Amid ongoing Turkish military operations in Zap, Avaşîn, and Metîna, mountainous regions in northern Iraq, and the forthcoming establishment of a new administration in Kirkuk, significant diplomatic activities were noted. The head of Turkey’s National Intelligence Organisation (MİT), İbrahim Kalın, alongside his delegation, engaged in a series of meetings in Iraq, followed by discussions with Kurdistan Democratic Party’s (KDP) President Masoud Barzani in Erbil (Hewlêr). Subsequently, Turkish Defence Minister Yaşar Güler visited Iraq, where he met with key Kurdish leaders in Baghdad and the Kurdish Region, emphasising the importance of continued cooperation for regional security and stability. A pivotal topic during these discussions was the “Sinjar (Şengal) Agreement”, targeting the governance of the Sinjar Autonomous Administration.
Roj elaborated on the efforts by Turkey to prevent the appointment of a Kurdish governor in Kirkuk, especially after the Patriotic Union of Kurdistan (PUK) secured the most votes. This manoeuvring by Turkey through Turkmen and Sunni Arab factions is sparking new crises in the region, according to Roj.
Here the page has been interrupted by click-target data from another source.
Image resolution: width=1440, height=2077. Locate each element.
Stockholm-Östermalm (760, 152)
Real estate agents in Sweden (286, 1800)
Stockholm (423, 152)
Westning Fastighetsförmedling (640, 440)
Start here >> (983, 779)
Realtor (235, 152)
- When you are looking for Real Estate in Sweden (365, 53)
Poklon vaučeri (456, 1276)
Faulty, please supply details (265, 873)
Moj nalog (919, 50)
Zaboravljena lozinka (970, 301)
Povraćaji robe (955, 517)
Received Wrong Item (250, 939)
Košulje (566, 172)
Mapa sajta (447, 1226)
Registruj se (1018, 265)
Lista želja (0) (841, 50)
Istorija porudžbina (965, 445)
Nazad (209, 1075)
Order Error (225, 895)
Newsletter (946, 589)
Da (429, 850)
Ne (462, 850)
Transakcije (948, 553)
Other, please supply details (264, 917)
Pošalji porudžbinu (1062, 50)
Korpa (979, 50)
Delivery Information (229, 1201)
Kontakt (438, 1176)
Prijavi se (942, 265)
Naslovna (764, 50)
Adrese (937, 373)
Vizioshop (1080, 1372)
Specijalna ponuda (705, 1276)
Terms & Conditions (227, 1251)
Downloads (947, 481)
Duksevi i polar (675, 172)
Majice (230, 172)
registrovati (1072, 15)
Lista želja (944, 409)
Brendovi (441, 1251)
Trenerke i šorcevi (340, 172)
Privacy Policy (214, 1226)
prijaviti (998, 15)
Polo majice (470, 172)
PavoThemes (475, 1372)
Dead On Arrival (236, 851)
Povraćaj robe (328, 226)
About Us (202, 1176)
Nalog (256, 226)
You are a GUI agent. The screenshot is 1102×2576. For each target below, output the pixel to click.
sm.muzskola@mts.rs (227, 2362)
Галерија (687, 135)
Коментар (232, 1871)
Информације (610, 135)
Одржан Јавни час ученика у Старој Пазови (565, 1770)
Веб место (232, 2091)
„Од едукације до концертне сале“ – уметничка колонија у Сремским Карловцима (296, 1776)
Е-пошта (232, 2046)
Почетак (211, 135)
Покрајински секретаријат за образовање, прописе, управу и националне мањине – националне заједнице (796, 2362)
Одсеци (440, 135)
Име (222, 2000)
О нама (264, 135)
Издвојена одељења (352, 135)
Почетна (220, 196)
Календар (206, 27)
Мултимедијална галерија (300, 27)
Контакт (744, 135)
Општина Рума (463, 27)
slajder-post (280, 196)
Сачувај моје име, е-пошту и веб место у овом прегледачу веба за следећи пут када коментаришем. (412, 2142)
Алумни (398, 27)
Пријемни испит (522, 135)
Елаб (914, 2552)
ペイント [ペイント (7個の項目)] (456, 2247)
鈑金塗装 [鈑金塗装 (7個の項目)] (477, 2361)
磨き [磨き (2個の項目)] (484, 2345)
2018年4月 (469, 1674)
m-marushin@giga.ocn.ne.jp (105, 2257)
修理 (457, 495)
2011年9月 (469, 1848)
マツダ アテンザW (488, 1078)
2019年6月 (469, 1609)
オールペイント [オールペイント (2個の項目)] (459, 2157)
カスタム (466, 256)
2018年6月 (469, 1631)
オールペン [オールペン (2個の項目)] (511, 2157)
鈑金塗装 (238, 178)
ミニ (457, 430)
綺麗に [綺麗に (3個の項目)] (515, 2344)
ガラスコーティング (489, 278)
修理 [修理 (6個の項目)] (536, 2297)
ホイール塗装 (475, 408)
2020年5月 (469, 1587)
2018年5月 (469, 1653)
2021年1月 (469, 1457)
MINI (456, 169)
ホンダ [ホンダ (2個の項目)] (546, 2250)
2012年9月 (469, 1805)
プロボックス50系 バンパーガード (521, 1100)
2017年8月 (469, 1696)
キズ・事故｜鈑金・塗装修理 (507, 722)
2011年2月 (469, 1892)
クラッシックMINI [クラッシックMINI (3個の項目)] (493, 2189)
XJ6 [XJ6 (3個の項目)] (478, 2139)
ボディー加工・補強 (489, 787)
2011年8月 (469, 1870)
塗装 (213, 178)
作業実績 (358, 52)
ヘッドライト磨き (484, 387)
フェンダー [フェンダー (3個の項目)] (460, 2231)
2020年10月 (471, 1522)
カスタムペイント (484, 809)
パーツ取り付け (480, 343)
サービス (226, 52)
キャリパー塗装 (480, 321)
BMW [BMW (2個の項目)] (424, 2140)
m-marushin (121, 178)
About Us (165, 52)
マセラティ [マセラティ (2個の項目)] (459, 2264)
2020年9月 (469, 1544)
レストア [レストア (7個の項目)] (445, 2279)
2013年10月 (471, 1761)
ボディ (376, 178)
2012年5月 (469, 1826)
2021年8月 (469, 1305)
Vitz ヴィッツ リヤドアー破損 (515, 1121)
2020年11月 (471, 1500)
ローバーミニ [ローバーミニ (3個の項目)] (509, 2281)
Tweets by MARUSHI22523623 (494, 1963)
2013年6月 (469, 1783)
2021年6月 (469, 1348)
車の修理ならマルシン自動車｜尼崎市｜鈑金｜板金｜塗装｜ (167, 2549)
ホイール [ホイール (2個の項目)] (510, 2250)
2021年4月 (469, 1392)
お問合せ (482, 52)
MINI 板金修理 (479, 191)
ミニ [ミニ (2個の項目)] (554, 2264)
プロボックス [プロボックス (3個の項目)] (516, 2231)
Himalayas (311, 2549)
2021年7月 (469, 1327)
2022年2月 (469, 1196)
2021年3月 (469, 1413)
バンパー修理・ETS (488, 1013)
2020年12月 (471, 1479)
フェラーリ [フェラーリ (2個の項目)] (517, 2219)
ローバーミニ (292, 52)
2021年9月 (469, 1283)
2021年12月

Following the elections, an agreement was reached between the PUK and the KDP to nominate a Kurdish governor, necessitating the support of at least nine out of 16 council members in the city’s assembly.
Roj expressed concern over the continuous struggle against the Kurdish population in regions like Kirkuk and Mosul, where demographic changes are being enforced to diminish Kurdish presence. “Kirkuk is being positioned as an Arab or Turkmen city, sidelining its Kurdish identity. Particularly, Turkey’s aspiration to include Kirkuk within its ‘National Pact’ boundaries manifests in its intent to control the city,” Roj stated.
The journalist also highlighted the complexity of alliances and political strategies within Kirkuk, where Turkey, Iran and Iraq each have their agendas, often resulting in divisions among Kurdish factions. The unexpected electoral success of the PUK, according to Roj, reflects a collective Kurdish effort to retain Kirkuk’s Kurdish character, amidst significant external pressures.
Roj warned of a “do or die” battle looming in Kirkuk, exacerbated by the boycott of Turkmen and Arab council members during recent assembly meetings, signalling a challenging period ahead. Despite the unity between PUK and KDP for the city’s governance, the overarching challenge remains in navigating through the intricate political landscape shaped by external influences and internal divisions.